▸ **Do this**: Express the material from its start through the line containing "[x=846, y=331]" as a two-column CSV with the columns text and answer. Give one row per answer, holding the text that leads to it and the answer itself, each in a single quoted field with line breaks replaced by spaces.

▸ **Given data**:
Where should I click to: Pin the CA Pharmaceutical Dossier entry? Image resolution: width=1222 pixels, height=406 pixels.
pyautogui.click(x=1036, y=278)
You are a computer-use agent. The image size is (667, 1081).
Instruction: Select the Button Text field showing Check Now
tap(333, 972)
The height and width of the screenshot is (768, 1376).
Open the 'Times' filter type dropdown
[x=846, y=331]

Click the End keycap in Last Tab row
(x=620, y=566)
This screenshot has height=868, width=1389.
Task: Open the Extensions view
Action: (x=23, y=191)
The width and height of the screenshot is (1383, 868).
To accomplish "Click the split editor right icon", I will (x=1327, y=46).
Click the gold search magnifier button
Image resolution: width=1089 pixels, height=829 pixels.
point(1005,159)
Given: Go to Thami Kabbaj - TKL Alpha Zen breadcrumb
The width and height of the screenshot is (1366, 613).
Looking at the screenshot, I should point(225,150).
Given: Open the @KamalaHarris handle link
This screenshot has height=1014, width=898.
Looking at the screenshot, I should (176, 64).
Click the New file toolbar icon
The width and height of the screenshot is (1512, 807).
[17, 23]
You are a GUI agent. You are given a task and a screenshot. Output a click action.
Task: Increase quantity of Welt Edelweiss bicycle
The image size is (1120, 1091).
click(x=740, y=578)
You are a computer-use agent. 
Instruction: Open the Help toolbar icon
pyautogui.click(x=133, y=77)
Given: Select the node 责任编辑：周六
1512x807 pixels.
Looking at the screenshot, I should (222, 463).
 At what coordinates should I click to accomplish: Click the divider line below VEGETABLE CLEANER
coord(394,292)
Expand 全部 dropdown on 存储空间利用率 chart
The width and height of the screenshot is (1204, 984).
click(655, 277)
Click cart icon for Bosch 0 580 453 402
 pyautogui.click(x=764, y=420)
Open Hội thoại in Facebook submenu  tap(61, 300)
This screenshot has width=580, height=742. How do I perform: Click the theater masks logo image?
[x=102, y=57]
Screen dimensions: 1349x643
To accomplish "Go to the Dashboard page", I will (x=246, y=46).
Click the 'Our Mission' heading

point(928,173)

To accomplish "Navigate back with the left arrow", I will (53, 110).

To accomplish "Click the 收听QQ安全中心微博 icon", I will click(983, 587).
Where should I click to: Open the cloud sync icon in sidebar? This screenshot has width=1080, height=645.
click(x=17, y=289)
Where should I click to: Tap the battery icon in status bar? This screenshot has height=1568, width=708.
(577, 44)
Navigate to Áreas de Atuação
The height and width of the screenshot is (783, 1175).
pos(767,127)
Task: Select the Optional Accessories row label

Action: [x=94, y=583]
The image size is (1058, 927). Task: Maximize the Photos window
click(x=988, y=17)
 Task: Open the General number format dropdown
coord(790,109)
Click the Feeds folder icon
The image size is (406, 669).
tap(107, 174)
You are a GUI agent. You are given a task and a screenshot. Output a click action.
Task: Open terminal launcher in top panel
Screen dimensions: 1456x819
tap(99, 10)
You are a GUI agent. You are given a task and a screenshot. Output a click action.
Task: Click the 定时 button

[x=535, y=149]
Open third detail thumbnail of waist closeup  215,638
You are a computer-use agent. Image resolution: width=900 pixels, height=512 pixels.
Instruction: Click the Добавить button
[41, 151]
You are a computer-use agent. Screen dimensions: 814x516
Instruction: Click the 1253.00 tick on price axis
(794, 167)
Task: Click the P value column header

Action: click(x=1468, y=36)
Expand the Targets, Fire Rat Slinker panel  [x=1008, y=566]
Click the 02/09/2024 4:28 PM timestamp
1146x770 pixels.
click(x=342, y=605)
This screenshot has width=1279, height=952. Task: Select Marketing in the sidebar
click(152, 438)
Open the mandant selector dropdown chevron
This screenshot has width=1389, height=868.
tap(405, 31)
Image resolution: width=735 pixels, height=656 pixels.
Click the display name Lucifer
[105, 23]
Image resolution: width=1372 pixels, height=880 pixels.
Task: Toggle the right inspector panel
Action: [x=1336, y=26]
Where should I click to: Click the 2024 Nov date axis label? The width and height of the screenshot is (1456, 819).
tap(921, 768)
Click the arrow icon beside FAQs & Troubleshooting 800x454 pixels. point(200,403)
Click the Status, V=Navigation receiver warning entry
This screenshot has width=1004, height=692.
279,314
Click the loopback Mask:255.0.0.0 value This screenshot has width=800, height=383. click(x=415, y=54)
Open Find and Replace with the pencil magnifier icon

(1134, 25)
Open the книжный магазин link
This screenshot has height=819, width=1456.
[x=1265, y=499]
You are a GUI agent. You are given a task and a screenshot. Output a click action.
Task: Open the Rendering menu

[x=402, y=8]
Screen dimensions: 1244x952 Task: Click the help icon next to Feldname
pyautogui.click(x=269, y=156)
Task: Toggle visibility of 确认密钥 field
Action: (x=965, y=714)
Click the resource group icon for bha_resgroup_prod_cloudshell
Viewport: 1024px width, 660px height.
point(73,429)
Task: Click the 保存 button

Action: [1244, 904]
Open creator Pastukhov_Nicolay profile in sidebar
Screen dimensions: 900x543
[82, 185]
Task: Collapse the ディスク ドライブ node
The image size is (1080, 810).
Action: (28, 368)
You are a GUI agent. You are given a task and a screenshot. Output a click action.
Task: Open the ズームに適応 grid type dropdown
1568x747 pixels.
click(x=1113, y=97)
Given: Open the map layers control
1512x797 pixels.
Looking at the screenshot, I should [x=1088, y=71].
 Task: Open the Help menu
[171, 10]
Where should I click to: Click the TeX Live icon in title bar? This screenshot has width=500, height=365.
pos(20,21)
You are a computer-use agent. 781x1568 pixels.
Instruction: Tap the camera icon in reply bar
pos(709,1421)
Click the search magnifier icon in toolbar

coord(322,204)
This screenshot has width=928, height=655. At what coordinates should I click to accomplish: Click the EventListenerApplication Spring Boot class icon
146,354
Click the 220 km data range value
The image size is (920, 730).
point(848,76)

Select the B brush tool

▸ **Task output**:
text,answer
"Where should I click to: Pin the CA Pharmaceutical Dossier entry? Image resolution: width=1222 pixels, height=406 pixels.","pyautogui.click(x=1036, y=278)"
"You are a computer-use agent. The image size is (667, 1081). Instruction: Select the Button Text field showing Check Now","tap(333, 972)"
"The height and width of the screenshot is (768, 1376). Open the 'Times' filter type dropdown","[x=846, y=331]"